## GIVEN TASK
In the rows below, begin at the line that has "The height and width of the screenshot is (541, 700)." and stop after the line that has "pyautogui.click(x=50, y=522)". Write those lines out again with "screenshot" replaced by "screen capture", leaving out the pictures and changing nothing else.

## DATA PROVIDED
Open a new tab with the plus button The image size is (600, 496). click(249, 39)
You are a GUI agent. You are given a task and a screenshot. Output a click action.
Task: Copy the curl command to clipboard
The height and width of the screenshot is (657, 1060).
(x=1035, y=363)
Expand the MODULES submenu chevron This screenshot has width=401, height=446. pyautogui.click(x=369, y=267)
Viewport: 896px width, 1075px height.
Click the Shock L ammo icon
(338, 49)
...
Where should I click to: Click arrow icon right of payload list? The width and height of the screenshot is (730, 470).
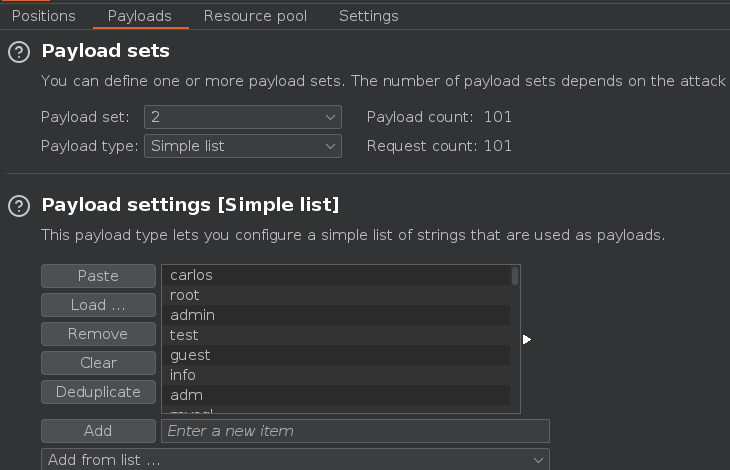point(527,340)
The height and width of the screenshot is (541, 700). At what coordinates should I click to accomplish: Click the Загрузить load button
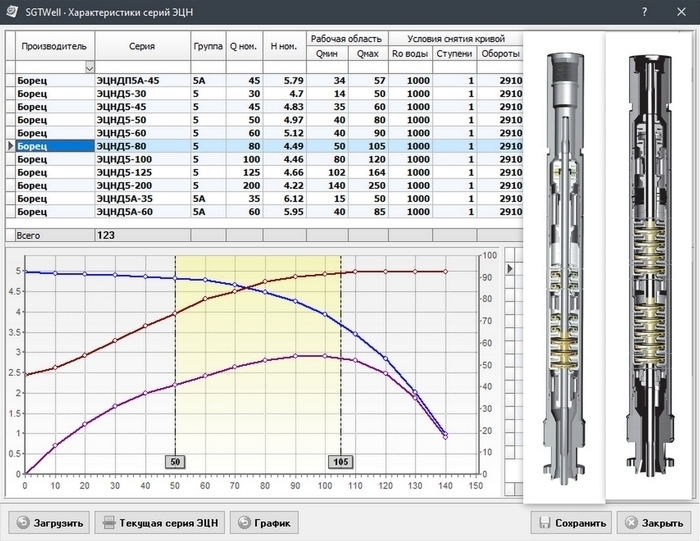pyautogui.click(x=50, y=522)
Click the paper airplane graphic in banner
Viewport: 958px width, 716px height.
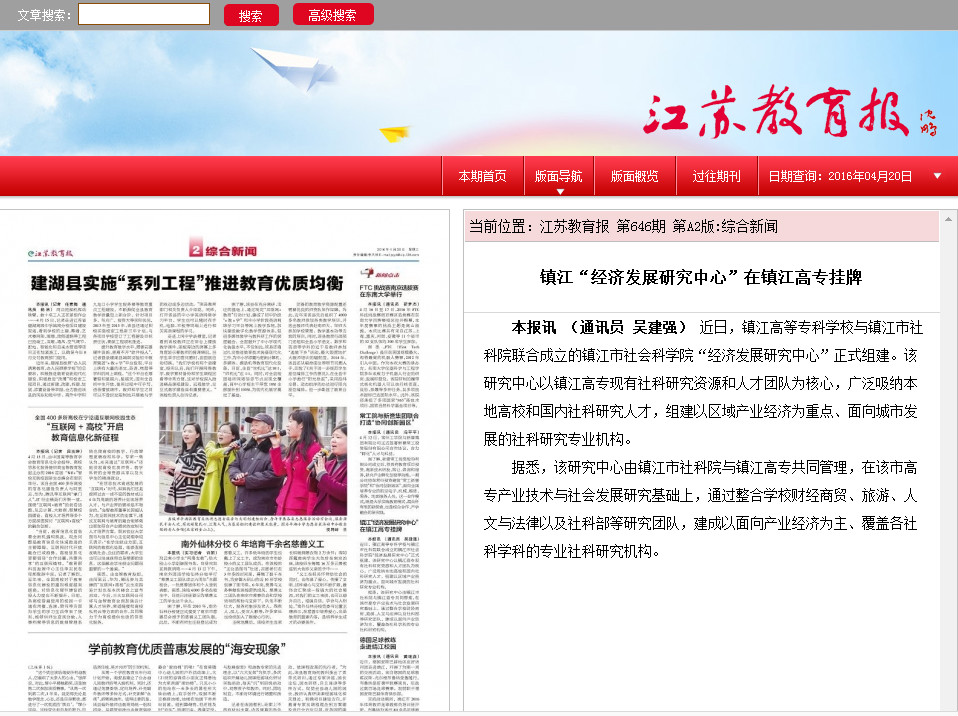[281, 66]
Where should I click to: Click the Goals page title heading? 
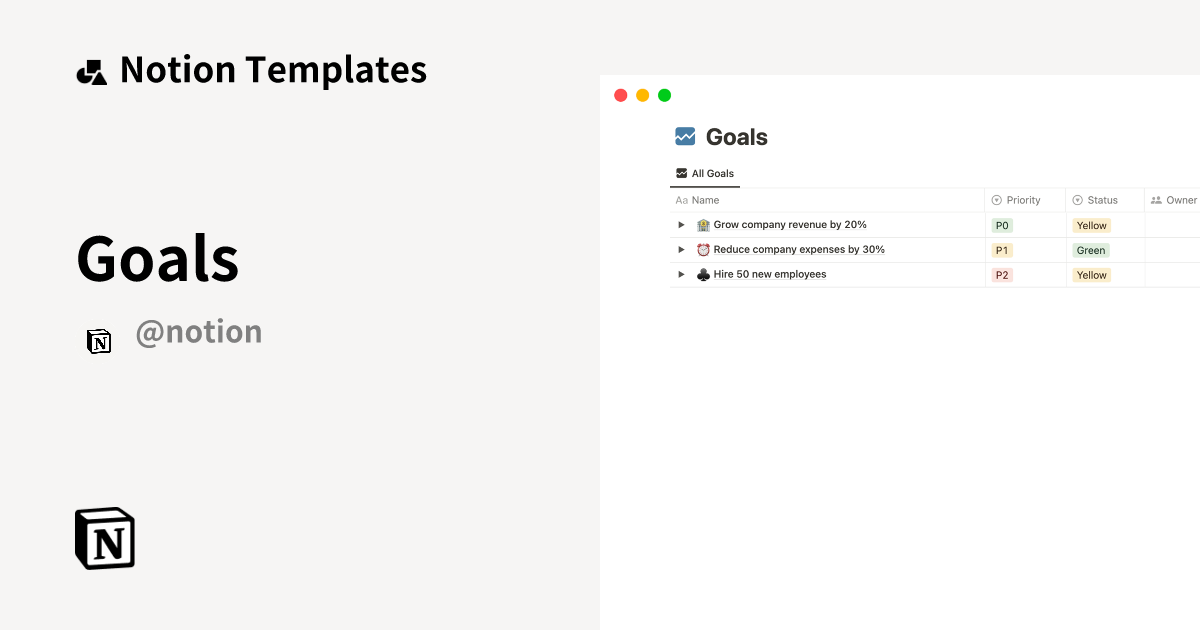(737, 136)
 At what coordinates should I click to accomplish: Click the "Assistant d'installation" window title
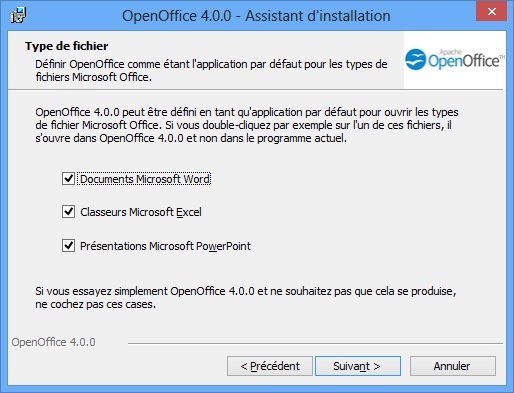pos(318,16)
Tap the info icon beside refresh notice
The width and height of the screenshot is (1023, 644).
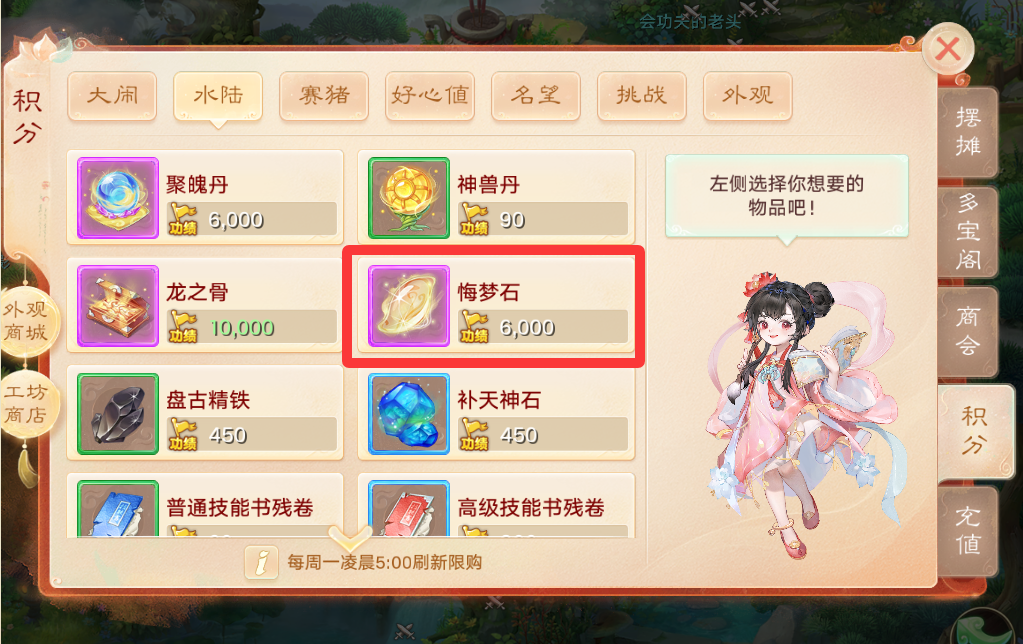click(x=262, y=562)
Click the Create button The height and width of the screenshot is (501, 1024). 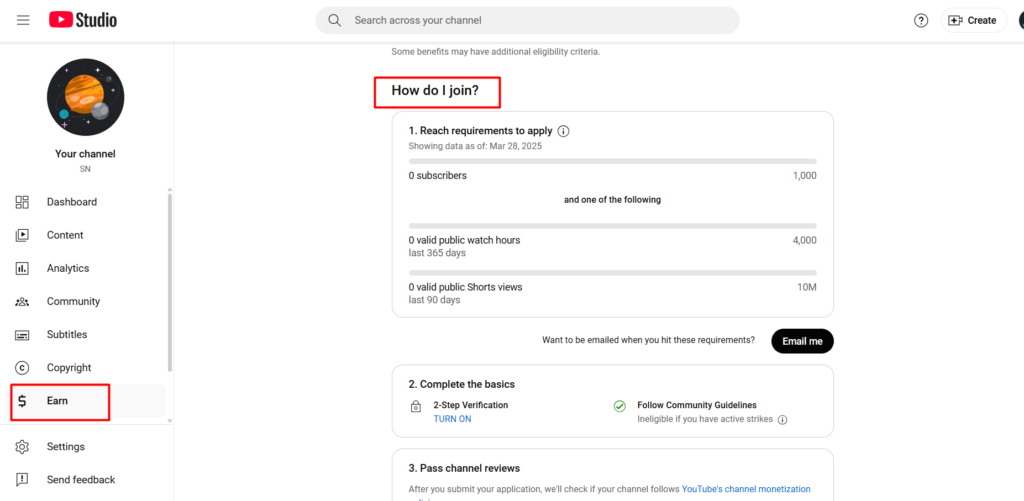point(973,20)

## SOLUTION FOR THIS EXERCISE
The height and width of the screen capture is (541, 700). At what coordinates should I click to accomplish: Click the Загрузить load button
pyautogui.click(x=50, y=522)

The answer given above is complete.